Autos: Tesla to build factory in China
Tesla is set to become the first foreign car company to have its own factory in China, said Tim Higgins in The Wall Street Journal. The electric-car maker has struck a deal with the Shanghai government to build a “wholly owned factory in the city’s free-trade zone.” The arrangement will require Tesla to pay the 25 percent tariff that China imposes on foreign vehicles, even though the cars are made there. In exchange, the company will not be forced to divulge its trade secrets—something other f oreign automakers are required to do when they set up joint ventures with Chinese car companies in the country. The move also gives Tesla “traction in China’s fast-growing electric-vehicle market.”
Back in the U.S., manufacturing glitches have plagued Tesla’s Fremont, Calif., factory, said Russ Mitchell in the Los Angeles Times. Production of the Model 3—the company’s first mass-market, all-electric compact sedan—is moving at a glacial pace. After the car was unveiled in July, Tesla projected it would be producing 20,000 Model 3s a month by the end of the year. Instead, the company has produced just 260—“about three cars a day.” That’s well behind the “normal auto-industry production pace of about one car per minute.” The company has blamed manufacturing “bottlenecks,” without specifying what the problems are.
Retail: Lord & Taylor sells flagship to WeWork
Office-sharing startup WeWork is purchasing “an icon of old-school retail,” said Michael de la Merced and Michael Corkery in The New York Times. The company that owns Lord & Taylor announced this week it would sell the department store’s flagship on New York City’s Fifth Avenue, where it has operated for a century, to WeWork for $850 million. WeWork, which leases collaborative work spaces, will use about three-quarters of the 676,000-square-foot location for its global headquarters. Lord & Taylor will rent the other quarter, “where it will operate a pared-down department store.”
Work culture: Fallout at Fidelity over harassment
Mutual fund giant Fidelity is grappling with a sexual harassment scandal, said Heather Long in The Washington Post.
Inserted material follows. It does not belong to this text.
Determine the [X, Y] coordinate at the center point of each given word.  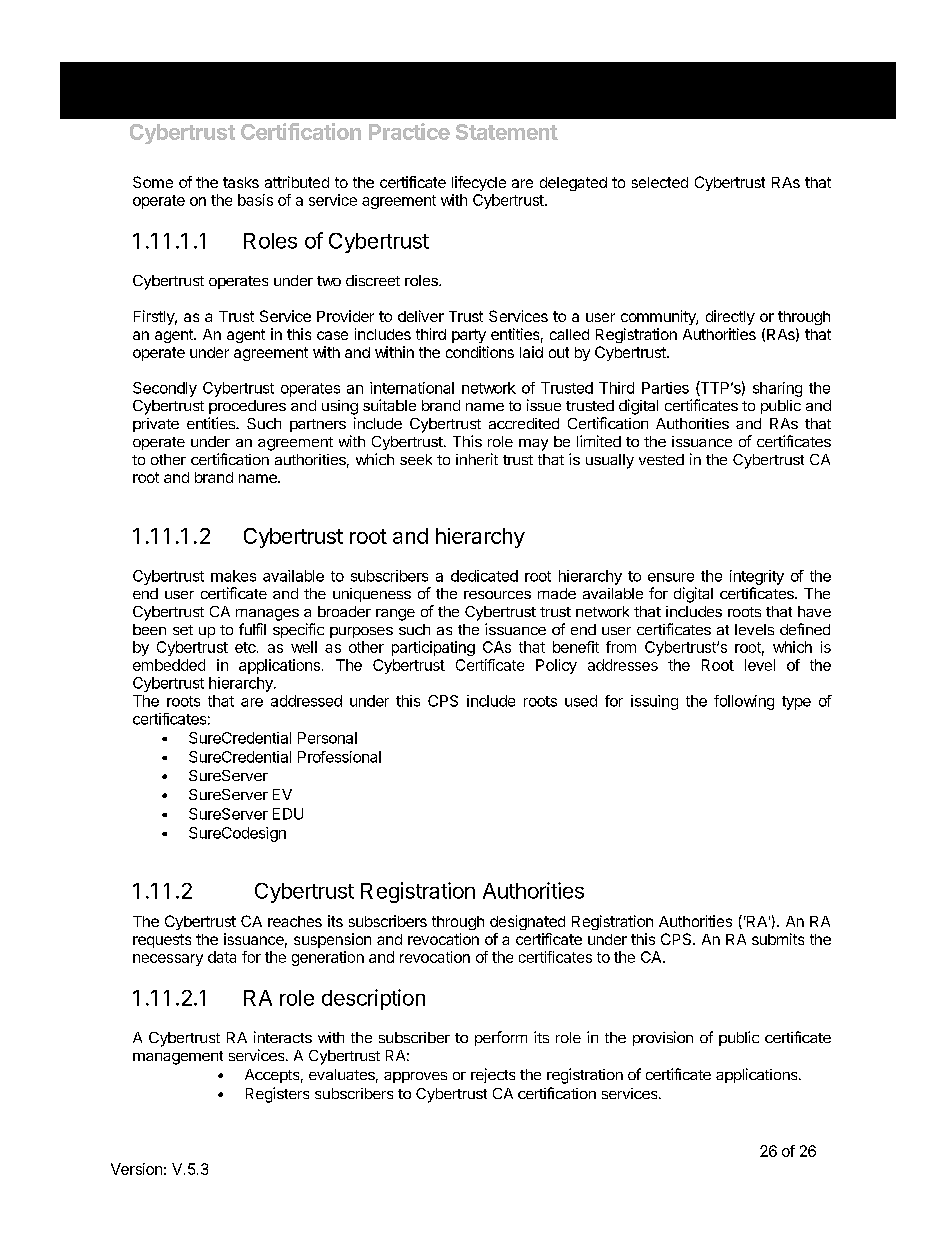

Two male managers were fired in recent weeks for allegedly “making sexually inappropriate comments” to junior female employees, and reports have surfaced about “a broader culture of sexism and bullying.” The developments are particularly “embarrassing” for the company, which manages $2.3 trillion and has 40,000 employees, because it has a reputation as a “womanfriendly Wall Street firm.” Women occupy a number of top leadership positions, including CEO and the president of personal investing.
Regulation: Republicans make it harder to sue banks
Congress this week handed the financial industry its “most significant legislative victory since President Trump took office,” said Andrew Ackerman and Yuka Hayashi in The Wall Street Journal. The Senate voted 51-50, with Vice President Mike Pence casting the tie-breaking vote, to overturn a rule put in place by the Consumer Financial Protec tion Bureau that barred banks from requiring consumers to settle disputes via arbitration. The House of Representatives passed a repeal of the rule in July, so the measure now moves to President Trump’s desk.
Law: Baby powder payouts tossed
Johnson & Johnson scored back-to-back legal victories this month, with courts tossing out two judgments against the company totaling nearly $500 million, said Robert Jablon in the Associated Press. A judge in Los Angeles last week vacated a $417 million jury award granted to a woman who claimed she developed ovarian cancer after using Johnson & Johnson baby powder, ruling “there were errors and jury misconduct” in the trial. A week earlier, a Missouri appeals court threw out a $72 million award to the family of an Alabama woman who died of ovarian cancer, “ruling that the state wasn’t the proper jurisdiction.”